Task input:
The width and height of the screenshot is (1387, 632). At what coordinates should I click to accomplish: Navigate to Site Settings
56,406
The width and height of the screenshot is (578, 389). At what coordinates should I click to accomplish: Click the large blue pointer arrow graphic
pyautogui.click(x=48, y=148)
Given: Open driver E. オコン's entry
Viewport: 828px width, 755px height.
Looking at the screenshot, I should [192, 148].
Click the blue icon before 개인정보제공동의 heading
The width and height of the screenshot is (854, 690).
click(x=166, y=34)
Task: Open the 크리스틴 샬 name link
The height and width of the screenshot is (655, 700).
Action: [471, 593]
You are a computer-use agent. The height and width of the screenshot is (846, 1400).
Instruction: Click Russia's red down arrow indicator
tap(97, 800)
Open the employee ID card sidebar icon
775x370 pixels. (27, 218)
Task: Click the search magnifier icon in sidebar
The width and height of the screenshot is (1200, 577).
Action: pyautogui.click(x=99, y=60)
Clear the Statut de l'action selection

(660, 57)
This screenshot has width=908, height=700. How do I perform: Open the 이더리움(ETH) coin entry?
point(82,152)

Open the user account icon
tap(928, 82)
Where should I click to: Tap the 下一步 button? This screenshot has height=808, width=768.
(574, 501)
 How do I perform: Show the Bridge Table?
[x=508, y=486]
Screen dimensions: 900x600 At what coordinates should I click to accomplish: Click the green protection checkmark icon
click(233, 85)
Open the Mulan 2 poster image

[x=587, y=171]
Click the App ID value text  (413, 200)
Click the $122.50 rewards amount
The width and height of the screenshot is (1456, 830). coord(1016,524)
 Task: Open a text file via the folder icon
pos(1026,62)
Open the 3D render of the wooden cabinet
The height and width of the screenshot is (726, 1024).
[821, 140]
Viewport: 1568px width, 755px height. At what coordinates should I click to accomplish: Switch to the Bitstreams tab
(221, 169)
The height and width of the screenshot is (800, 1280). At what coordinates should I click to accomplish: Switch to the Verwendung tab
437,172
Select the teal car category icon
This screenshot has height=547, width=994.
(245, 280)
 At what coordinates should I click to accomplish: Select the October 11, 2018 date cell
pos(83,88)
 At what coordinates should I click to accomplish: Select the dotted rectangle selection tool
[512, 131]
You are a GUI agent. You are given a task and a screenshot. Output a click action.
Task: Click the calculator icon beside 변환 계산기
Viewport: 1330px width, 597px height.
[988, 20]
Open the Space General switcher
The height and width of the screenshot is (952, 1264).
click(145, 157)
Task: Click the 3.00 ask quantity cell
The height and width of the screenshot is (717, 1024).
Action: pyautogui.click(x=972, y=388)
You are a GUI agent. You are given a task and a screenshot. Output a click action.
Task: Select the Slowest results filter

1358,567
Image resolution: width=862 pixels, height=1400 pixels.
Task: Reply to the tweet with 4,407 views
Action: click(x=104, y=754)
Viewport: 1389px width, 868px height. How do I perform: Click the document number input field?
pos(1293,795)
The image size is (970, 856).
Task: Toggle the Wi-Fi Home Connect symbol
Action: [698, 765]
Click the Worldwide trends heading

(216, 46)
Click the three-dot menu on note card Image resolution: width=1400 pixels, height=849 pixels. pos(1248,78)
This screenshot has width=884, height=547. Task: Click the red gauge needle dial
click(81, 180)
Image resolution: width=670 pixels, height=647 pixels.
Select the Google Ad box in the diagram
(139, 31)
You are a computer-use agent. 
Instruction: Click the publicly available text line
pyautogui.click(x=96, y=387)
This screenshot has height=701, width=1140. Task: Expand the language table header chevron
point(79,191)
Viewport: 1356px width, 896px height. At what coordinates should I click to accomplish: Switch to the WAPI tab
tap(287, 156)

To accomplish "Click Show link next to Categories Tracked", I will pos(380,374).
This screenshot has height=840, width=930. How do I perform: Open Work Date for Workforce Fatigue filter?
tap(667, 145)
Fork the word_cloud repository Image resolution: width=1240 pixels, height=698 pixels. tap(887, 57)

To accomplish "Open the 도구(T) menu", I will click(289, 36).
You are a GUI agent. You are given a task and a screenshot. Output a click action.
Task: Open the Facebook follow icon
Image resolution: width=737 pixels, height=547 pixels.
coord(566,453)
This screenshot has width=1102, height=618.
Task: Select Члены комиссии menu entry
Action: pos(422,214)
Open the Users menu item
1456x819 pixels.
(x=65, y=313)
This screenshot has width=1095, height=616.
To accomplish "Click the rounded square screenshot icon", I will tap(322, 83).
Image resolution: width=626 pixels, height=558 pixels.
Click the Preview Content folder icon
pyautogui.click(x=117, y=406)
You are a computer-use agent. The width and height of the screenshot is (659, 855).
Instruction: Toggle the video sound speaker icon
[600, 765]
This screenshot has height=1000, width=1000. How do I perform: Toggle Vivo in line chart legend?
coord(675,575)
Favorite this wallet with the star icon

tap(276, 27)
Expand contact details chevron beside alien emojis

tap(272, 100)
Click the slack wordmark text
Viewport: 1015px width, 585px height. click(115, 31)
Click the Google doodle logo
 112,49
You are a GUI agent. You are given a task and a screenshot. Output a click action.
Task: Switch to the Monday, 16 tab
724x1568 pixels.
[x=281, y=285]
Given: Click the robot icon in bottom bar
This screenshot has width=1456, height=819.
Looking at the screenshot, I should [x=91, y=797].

Short task:
Duplicate the records from the line containing "This screenshot has height=1000, width=1000." through the end of the records, both ends included.

Solution to this exercise:
This screenshot has height=1000, width=1000. How do I perform: Toggle Vivo in line chart legend?
coord(675,575)
Favorite this wallet with the star icon

tap(276, 27)
Expand contact details chevron beside alien emojis

tap(272, 100)
Click the slack wordmark text
Viewport: 1015px width, 585px height. click(115, 31)
Click the Google doodle logo
 112,49
You are a GUI agent. You are given a task and a screenshot. Output a click action.
Task: Switch to the Monday, 16 tab
724x1568 pixels.
[x=281, y=285]
Given: Click the robot icon in bottom bar
This screenshot has width=1456, height=819.
Looking at the screenshot, I should [x=91, y=797].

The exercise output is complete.